Yu Gyu-min

Personal information
- Born: 22 April 2001 (age 25)

Sport
- Sport: Athletics
- Event(s): Long jump, Triple jump

Achievements and titles
- Personal best(s): Triple Jump: 16.91m (2024) Long Jump: 7.35m (2019)

Medal record
Men's athletics
Representing South Korea
Asian Championships
| Bronze medal – third place | 2025 Gumi | Triple jump |
Asian Indoor Championships
| Bronze medal – third place | 2023 Astana | Triple jump |
Asian Junior Championships
| Silver medal – second place | 2018 Gifu | Triple jump |

= Yu Gyu-min =

South Korean athlete (born 2001)

Yu Gyu-min (born 22 April 2001) is a South Korean triple jumper.

==Career==
Yu won the silver medal in the triple jump in Gifu, Japan, at the 2018 Asian Junior Athletics Championships with a jump of 15.56 metres.

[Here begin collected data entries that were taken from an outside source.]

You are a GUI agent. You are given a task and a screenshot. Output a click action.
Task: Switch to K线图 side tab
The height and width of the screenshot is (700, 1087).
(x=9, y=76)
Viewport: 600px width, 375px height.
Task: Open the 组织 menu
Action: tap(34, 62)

He won a bronze medal in the triple jump at the 2023 Asian Indoor Athletics Championships in Kazakhstan with 16.73 metres in February 2023. He jumped 16.28 metres for a fifth place finish at the 2023 Asian Games in Hangzhou, China.

He had a sixth place finish in the triple jump at the 2024 Asian Indoor Athletics Championships in Tehran, Iran, with 15.64 metres in February 2024. He jumped a new personal best 16.91 metres to win the South Korean championships in June 2024.

He won the bronze medal in the triple jump at the 2025 Asian Athletics Championships in Gumi, South Korea in May 2025, with a best jump of 16.82 metres. In September 2025, he competed at the 2025 World Championships in Tokyo, Japan.